(Interface element records)
====================
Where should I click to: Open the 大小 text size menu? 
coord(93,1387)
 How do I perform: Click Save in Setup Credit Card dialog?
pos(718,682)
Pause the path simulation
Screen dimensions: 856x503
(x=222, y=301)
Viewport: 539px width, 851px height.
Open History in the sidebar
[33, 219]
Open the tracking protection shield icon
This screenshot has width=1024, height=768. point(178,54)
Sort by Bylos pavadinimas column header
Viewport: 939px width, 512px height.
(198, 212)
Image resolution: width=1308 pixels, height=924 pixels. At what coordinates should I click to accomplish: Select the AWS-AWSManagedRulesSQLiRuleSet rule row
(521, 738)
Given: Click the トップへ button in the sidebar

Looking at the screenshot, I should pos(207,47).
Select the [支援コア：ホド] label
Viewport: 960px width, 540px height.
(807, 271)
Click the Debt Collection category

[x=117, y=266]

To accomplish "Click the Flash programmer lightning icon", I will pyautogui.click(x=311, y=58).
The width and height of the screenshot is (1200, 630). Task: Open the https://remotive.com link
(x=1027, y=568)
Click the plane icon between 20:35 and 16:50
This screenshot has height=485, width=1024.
====================
-- Given problem --
Echo all of the data above, line for line, without changing anything.

-- Problem solution --
Where should I click to: Open the 大小 text size menu? 
coord(93,1387)
 How do I perform: Click Save in Setup Credit Card dialog?
pos(718,682)
Pause the path simulation
Screen dimensions: 856x503
(x=222, y=301)
Viewport: 539px width, 851px height.
Open History in the sidebar
[33, 219]
Open the tracking protection shield icon
This screenshot has width=1024, height=768. point(178,54)
Sort by Bylos pavadinimas column header
Viewport: 939px width, 512px height.
(198, 212)
Image resolution: width=1308 pixels, height=924 pixels. At what coordinates should I click to accomplish: Select the AWS-AWSManagedRulesSQLiRuleSet rule row
(521, 738)
Given: Click the トップへ button in the sidebar

Looking at the screenshot, I should pos(207,47).
Select the [支援コア：ホド] label
Viewport: 960px width, 540px height.
(807, 271)
Click the Debt Collection category

[x=117, y=266]

To accomplish "Click the Flash programmer lightning icon", I will pyautogui.click(x=311, y=58).
The width and height of the screenshot is (1200, 630). Task: Open the https://remotive.com link
(x=1027, y=568)
Click the plane icon between 20:35 and 16:50
This screenshot has height=485, width=1024.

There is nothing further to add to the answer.